WHAT TO PRODUCE:
Go through the records line by line and work out how many lines hold the word "below". Answer with the number only.

[[ STUDY MATERIAL open ]]

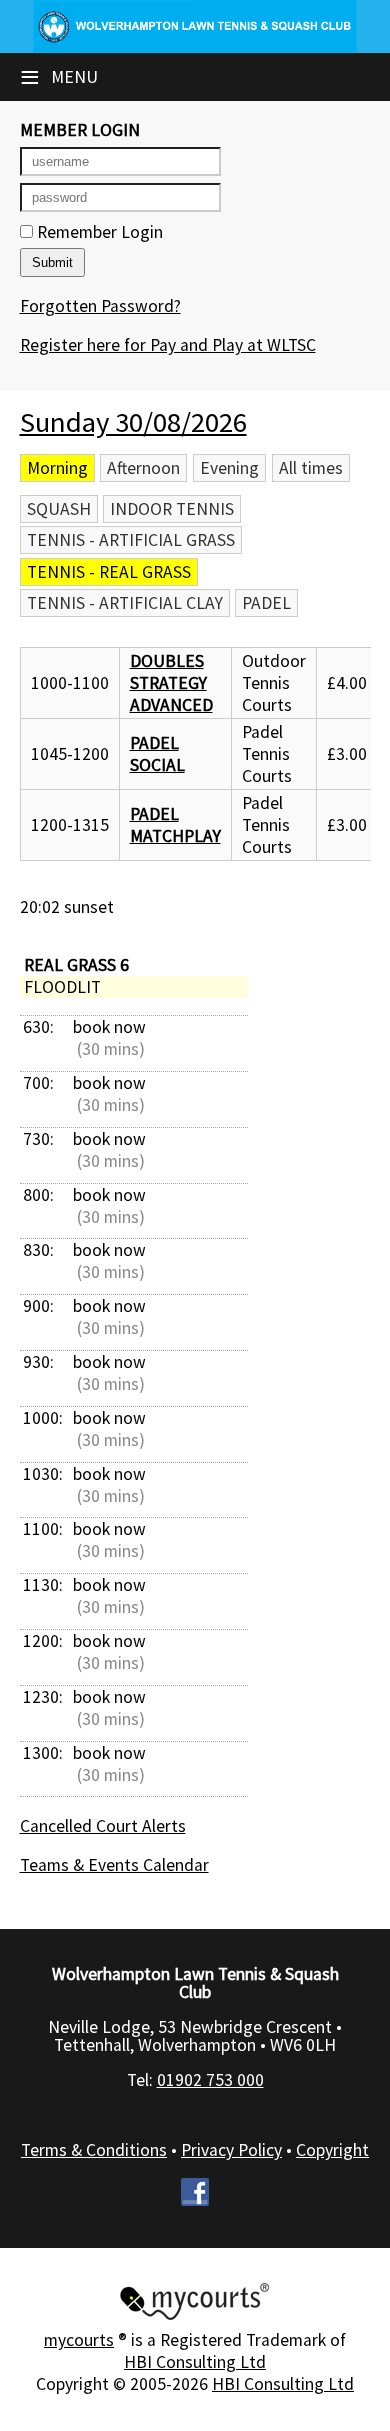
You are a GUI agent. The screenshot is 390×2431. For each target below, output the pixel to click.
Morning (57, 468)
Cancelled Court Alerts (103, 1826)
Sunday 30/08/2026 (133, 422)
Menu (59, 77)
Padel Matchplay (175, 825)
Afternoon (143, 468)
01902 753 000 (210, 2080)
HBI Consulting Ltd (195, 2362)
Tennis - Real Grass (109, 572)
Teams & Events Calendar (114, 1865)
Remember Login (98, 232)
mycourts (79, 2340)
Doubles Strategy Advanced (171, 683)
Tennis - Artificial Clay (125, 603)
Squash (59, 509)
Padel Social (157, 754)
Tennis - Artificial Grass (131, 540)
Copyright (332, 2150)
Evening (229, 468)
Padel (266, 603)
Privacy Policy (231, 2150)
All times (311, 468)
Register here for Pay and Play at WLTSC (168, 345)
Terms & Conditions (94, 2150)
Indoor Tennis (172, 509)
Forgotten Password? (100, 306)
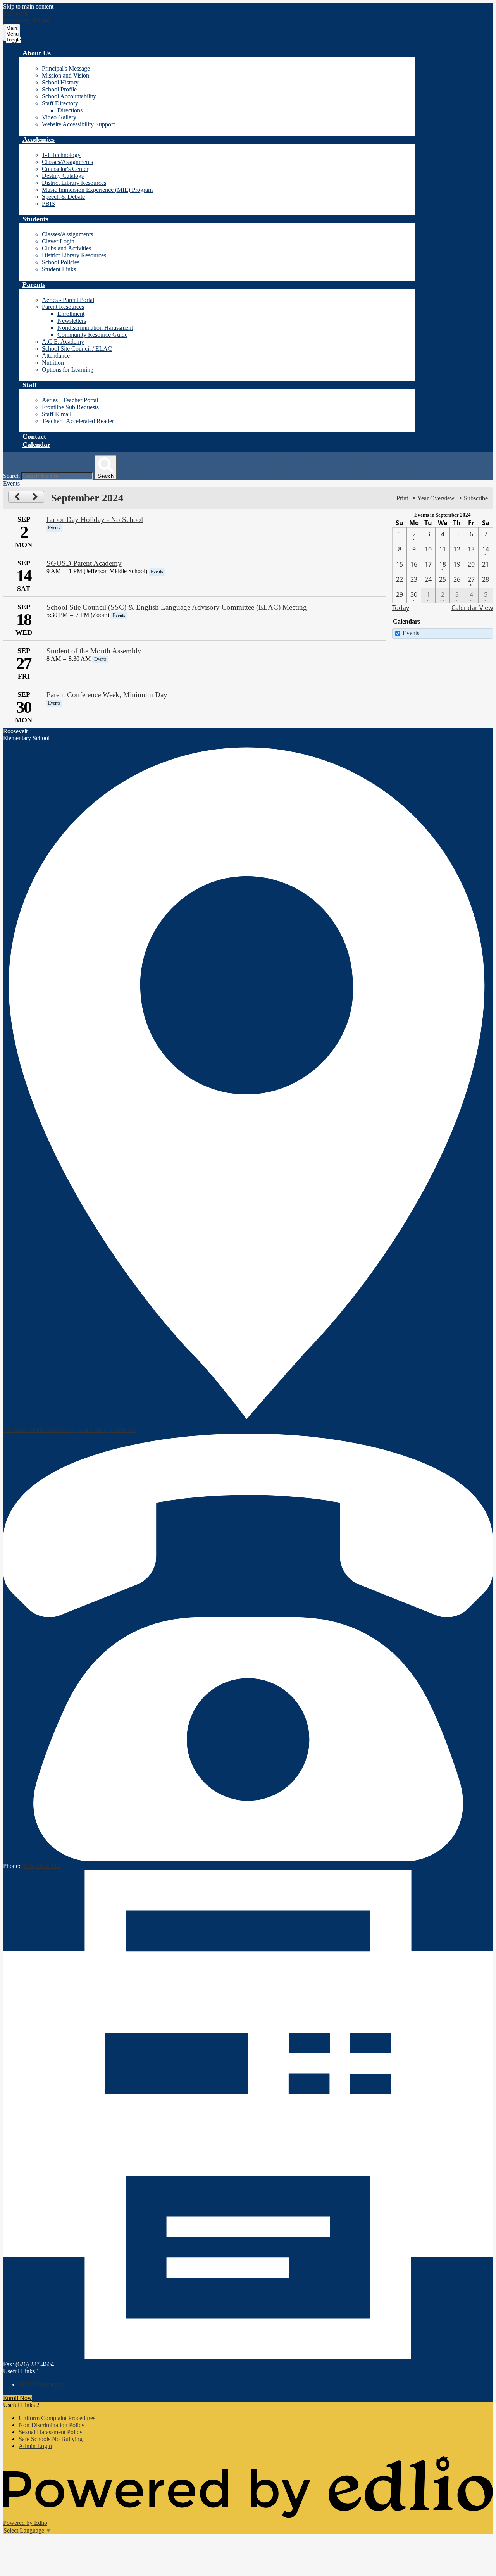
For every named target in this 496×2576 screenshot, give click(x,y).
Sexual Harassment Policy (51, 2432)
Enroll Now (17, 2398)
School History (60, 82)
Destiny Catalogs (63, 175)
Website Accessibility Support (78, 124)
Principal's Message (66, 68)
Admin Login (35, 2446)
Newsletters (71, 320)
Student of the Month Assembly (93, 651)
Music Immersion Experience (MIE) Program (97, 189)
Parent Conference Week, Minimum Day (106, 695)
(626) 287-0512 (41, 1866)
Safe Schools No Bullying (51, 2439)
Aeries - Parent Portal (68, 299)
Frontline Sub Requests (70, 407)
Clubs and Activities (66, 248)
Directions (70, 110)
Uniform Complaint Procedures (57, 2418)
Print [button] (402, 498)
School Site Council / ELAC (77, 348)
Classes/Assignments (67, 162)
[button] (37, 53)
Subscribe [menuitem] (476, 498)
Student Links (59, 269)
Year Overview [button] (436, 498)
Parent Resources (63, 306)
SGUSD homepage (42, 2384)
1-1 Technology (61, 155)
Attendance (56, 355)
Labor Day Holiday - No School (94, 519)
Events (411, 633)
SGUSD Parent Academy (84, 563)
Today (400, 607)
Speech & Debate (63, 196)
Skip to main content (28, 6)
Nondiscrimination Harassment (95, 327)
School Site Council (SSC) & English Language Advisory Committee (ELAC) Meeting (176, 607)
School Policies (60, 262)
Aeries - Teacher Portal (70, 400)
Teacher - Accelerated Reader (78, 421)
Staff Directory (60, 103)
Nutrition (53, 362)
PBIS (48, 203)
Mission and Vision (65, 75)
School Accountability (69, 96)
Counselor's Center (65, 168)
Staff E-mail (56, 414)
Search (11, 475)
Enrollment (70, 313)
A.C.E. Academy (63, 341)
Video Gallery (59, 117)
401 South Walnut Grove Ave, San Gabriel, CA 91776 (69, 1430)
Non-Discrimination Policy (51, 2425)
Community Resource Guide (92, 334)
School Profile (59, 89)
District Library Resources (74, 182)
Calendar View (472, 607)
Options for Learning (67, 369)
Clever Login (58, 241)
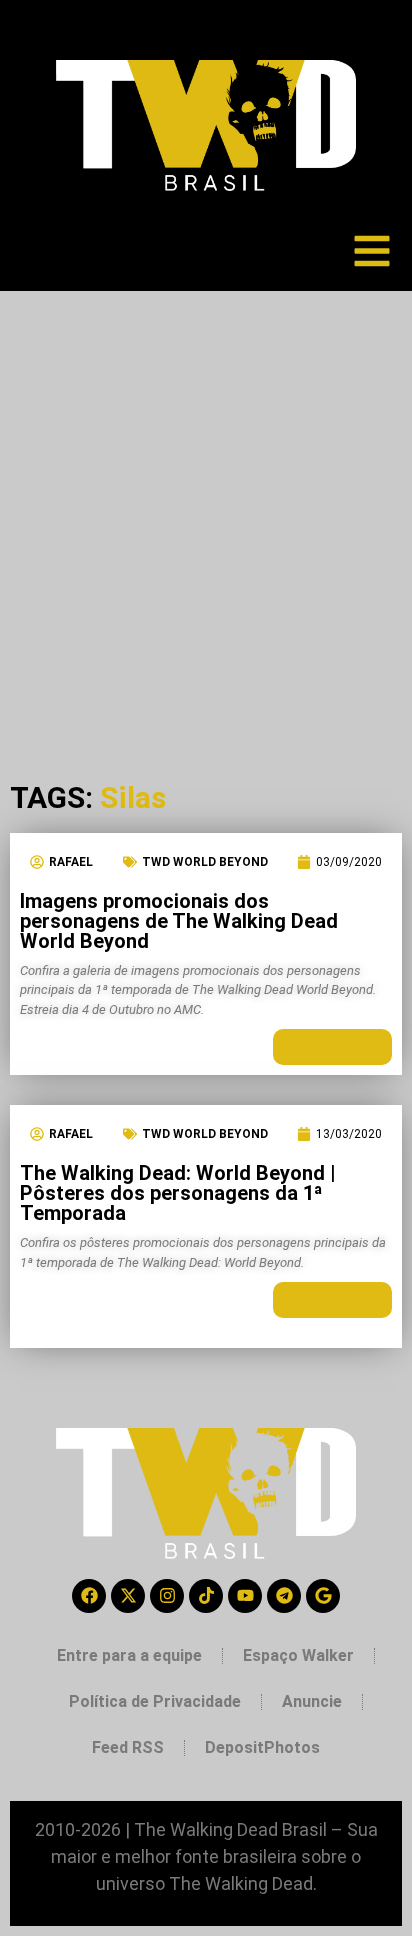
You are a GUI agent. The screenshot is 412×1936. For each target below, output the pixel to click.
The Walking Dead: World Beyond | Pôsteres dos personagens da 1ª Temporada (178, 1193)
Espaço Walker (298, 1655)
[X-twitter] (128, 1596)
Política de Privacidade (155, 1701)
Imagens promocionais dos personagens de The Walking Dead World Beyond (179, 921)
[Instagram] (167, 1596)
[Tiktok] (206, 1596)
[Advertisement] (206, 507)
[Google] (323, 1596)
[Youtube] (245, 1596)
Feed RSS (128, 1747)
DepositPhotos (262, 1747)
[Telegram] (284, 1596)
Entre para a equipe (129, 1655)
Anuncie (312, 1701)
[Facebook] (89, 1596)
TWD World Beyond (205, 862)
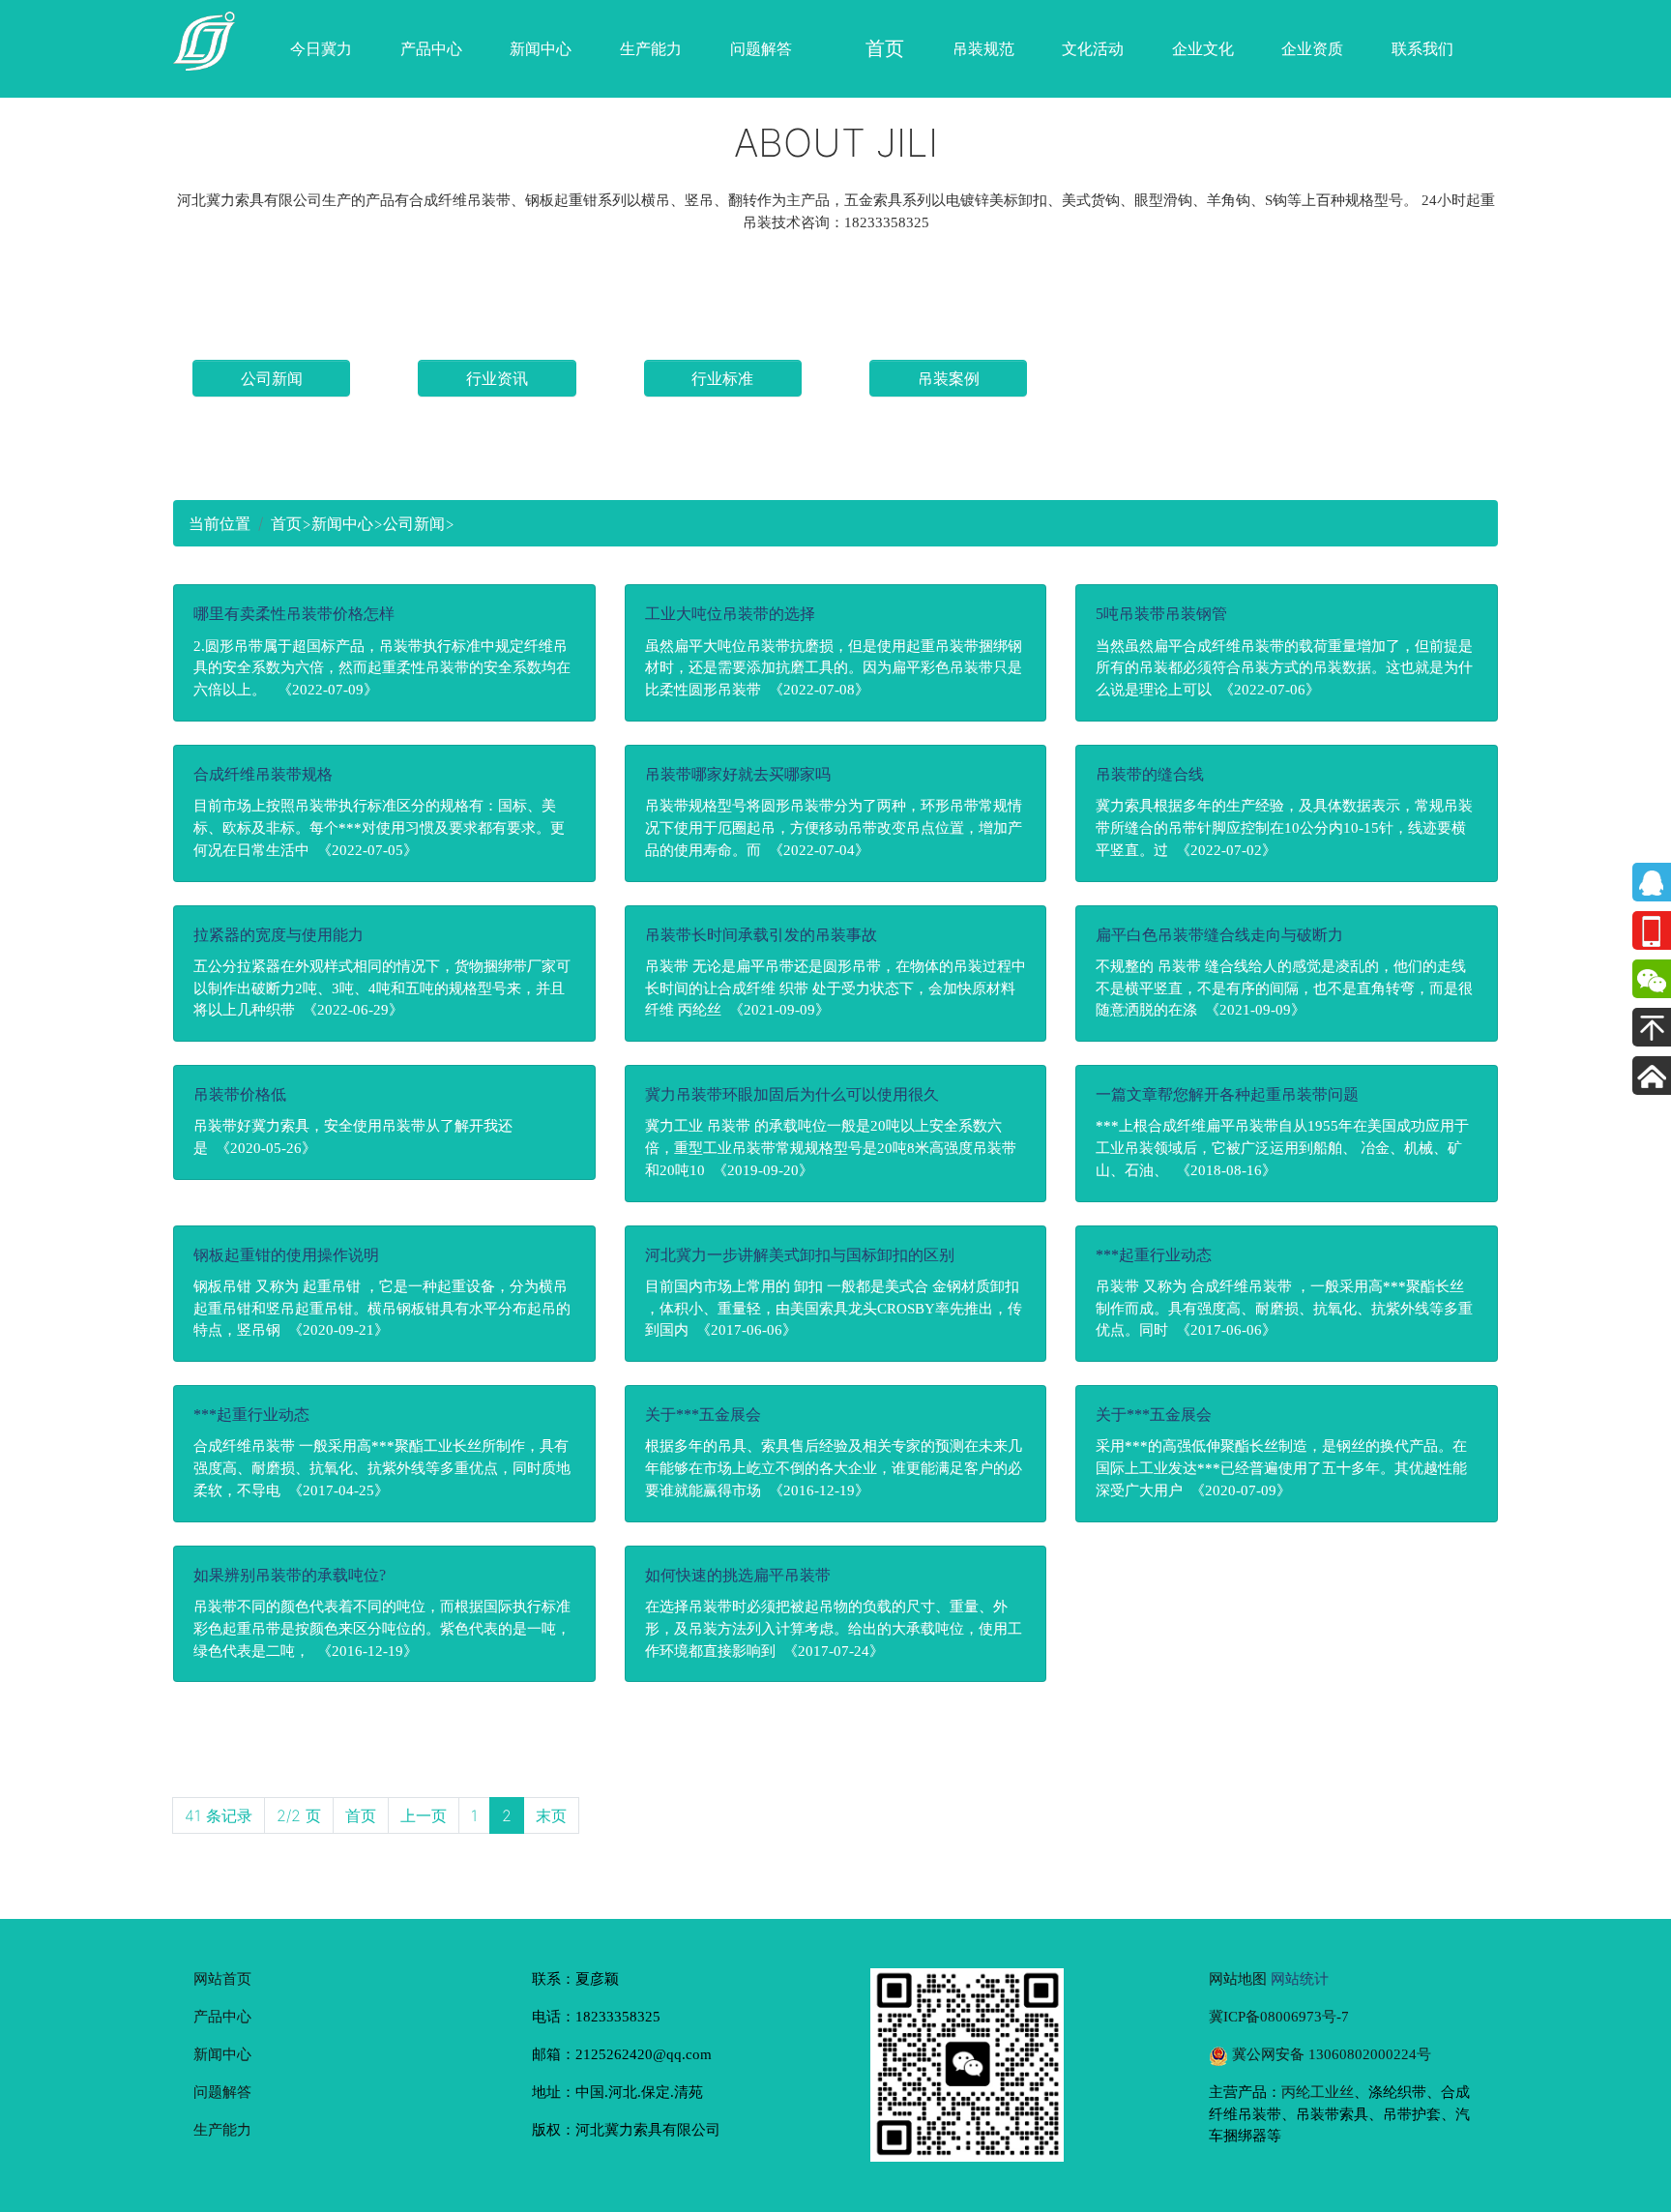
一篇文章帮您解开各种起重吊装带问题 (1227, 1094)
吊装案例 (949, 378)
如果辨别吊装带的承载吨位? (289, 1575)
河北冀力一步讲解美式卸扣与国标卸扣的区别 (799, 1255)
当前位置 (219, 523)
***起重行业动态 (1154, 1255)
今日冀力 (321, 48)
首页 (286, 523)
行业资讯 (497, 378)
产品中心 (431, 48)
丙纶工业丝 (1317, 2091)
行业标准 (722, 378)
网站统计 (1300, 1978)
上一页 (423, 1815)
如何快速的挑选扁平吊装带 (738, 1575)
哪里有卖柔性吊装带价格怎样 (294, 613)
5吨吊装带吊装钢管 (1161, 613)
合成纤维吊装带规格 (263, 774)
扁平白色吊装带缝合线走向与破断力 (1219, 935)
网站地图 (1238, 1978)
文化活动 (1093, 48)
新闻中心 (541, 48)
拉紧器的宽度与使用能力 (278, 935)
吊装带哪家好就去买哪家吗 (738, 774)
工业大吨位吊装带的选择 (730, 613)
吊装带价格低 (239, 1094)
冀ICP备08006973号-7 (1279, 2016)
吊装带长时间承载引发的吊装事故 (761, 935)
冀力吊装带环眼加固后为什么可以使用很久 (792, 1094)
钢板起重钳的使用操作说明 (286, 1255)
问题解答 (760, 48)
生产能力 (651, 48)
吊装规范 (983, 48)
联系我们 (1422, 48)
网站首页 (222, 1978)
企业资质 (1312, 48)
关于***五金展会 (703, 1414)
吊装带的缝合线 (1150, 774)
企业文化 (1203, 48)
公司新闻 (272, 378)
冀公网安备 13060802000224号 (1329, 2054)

[[ STUDY MATERIAL closed ]]

RESPONSE AREA:
2